*PROBLEM TO SOLVE*:
Transcribe the items starting at the line containing "You are a GUI" and ending at the line containing "coord(419,412)", leaving out the pictures.

*SUPPLIED DATA*:
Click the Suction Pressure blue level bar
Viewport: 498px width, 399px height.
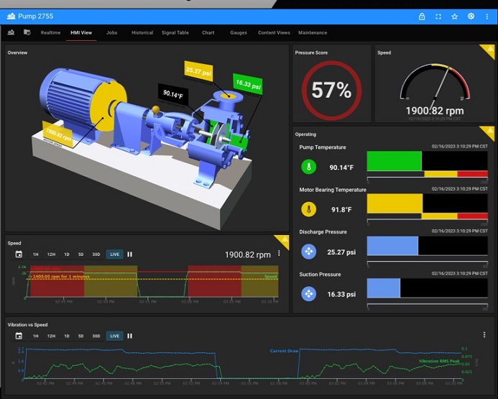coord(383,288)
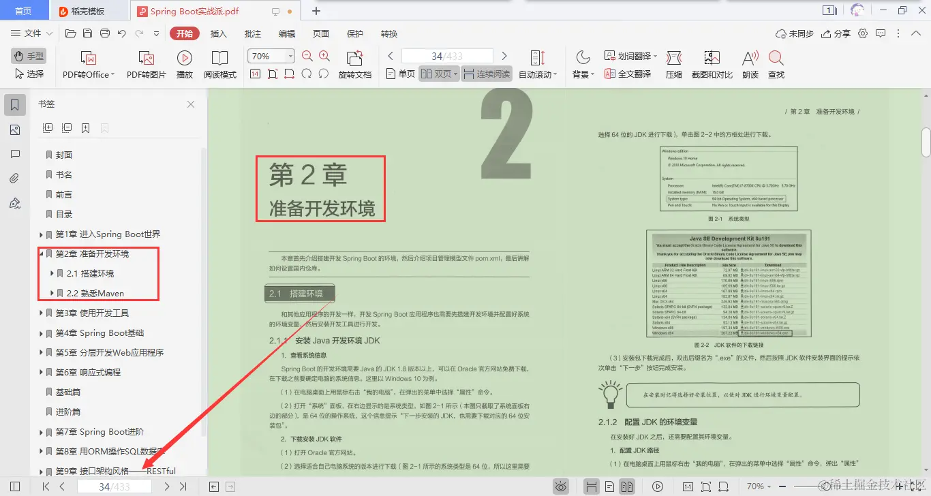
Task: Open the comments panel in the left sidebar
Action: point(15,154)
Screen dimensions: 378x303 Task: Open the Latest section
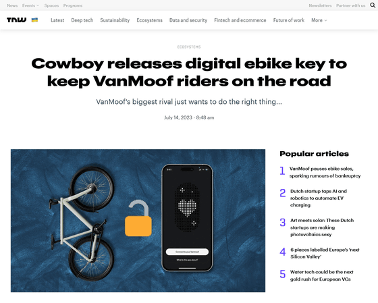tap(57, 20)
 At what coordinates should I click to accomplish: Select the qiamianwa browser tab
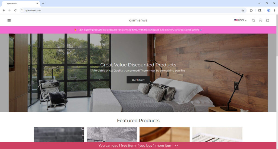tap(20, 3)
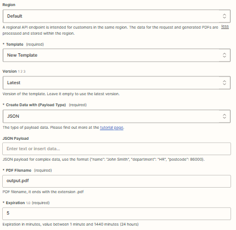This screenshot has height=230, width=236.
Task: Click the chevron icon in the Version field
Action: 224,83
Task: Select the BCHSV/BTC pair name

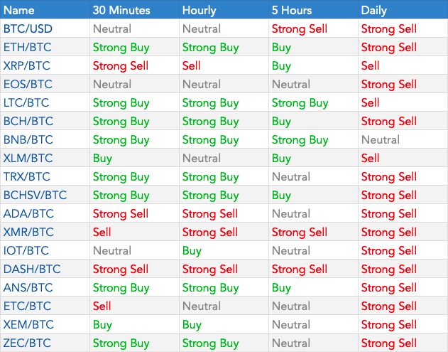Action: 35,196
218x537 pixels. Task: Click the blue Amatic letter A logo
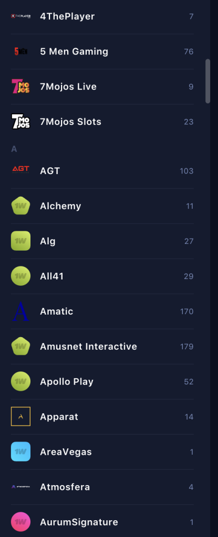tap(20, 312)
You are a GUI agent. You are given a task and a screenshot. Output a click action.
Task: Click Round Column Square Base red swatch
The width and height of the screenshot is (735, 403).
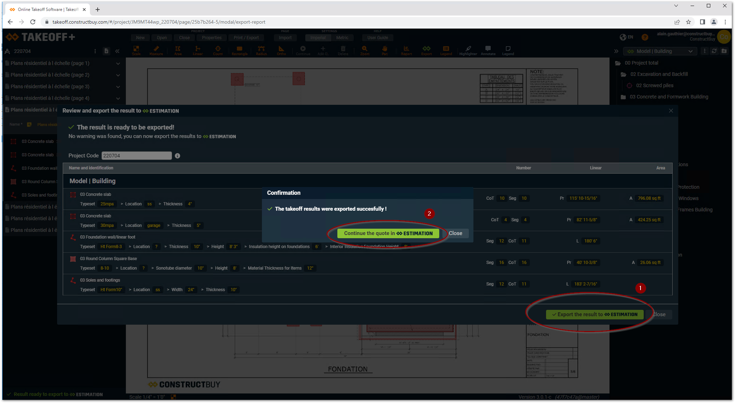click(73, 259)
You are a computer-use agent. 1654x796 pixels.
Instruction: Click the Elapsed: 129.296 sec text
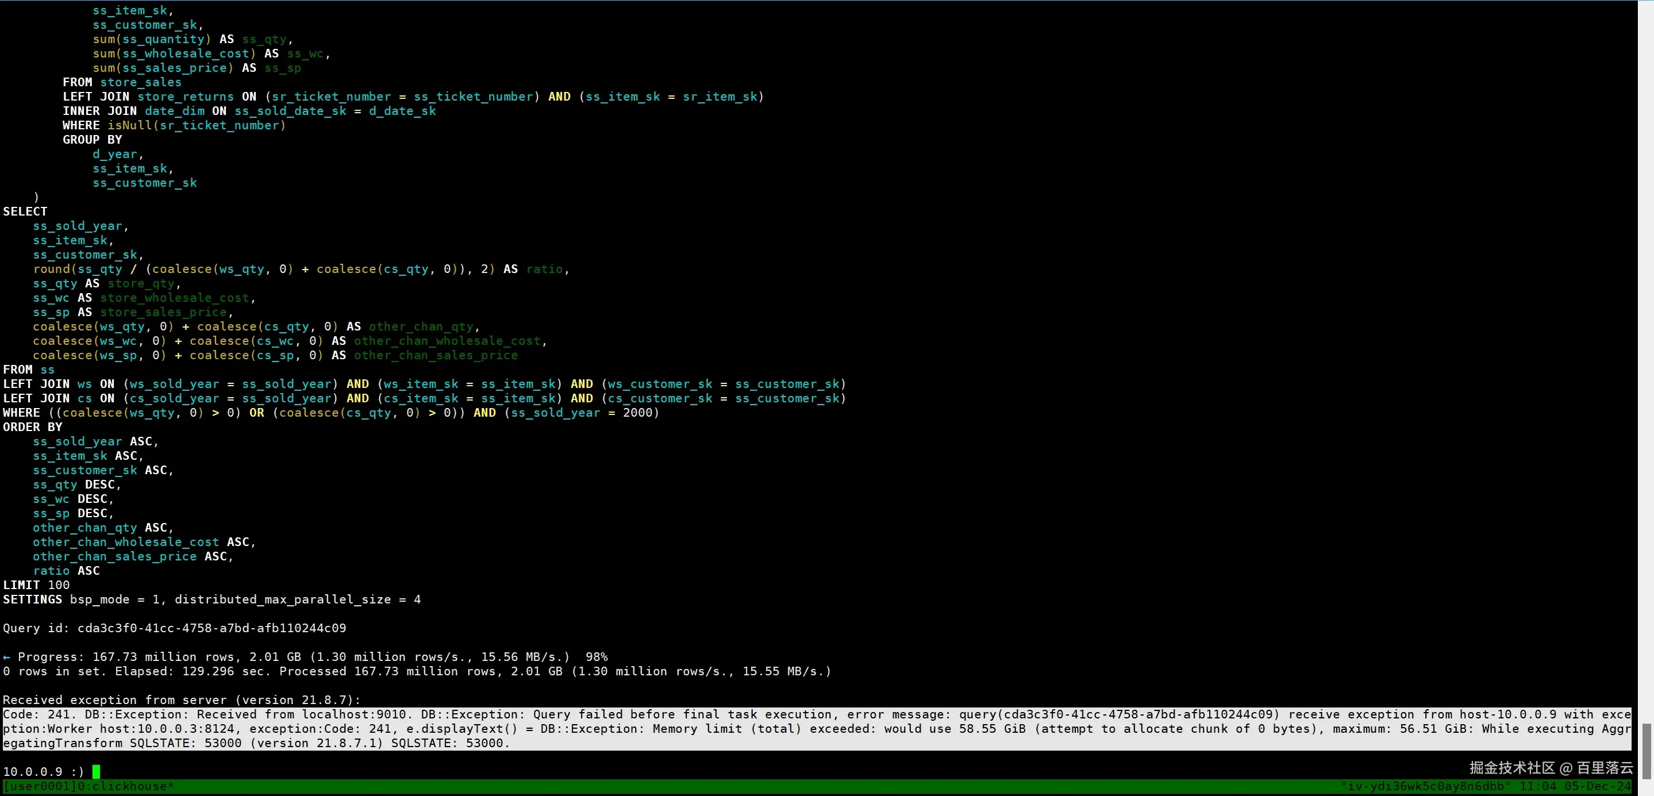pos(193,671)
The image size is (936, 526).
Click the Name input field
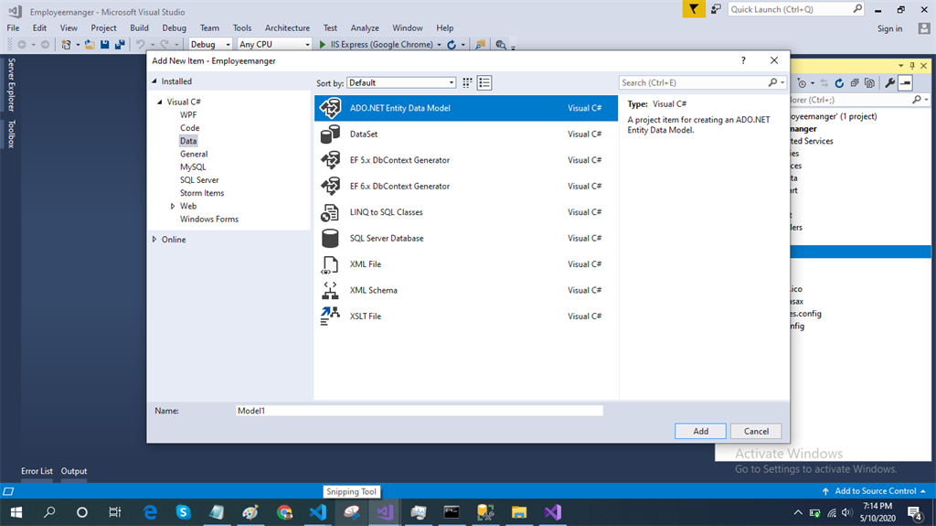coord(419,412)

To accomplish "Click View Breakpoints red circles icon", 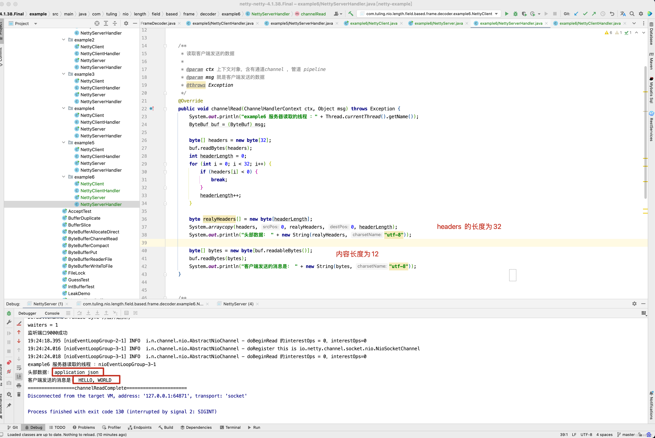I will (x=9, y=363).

*EXERCISE SOLUTION*:
You are a GUI agent. You are given a task and a screenshot. Output a click action.
Task: Click Round Column Square Base red swatch
The width and height of the screenshot is (735, 403).
click(73, 259)
You are a computer-use agent. 1654x796 pixels.
Instruction: Click the Elapsed: 129.296 sec text
pos(193,671)
The image size is (936, 526).
Click the Name input field
coord(419,412)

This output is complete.